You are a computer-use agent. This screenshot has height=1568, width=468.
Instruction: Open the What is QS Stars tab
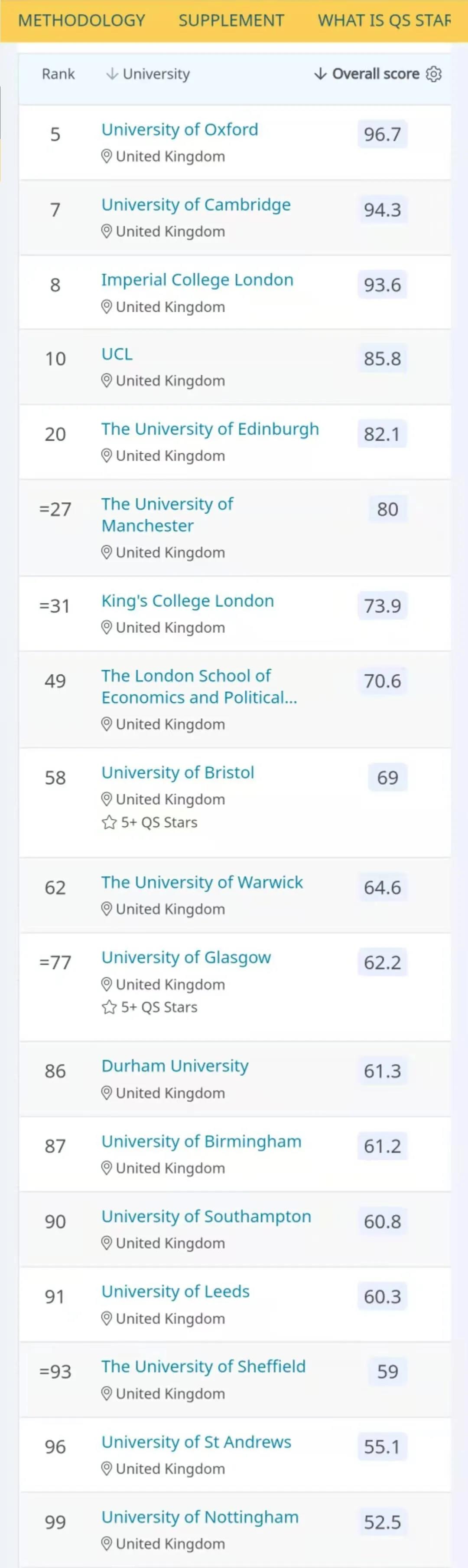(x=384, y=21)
⁂
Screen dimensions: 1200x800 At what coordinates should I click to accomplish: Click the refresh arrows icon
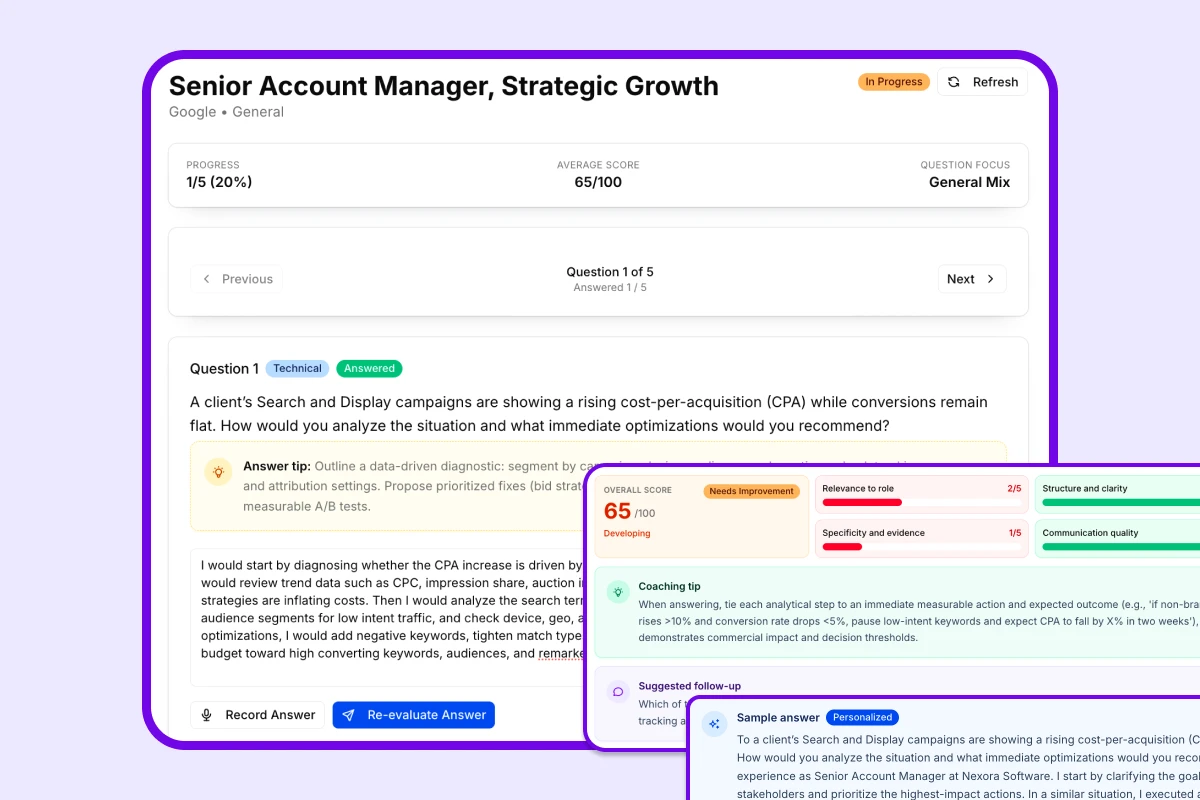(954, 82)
⁂
| WRITTEN REQUEST |
Switch "tab" to "section" in the entries starting at the line containing "You are a computer-use" and ending at the line containing "(x=384, y=21)". Reproduce those lines otherwise unchanged, leaving the pictures out.

| SOLUTION FOR THIS PROBLEM |
You are a computer-use agent. This screenshot has height=1568, width=468.
Instruction: Open the What is QS Stars section
(x=384, y=21)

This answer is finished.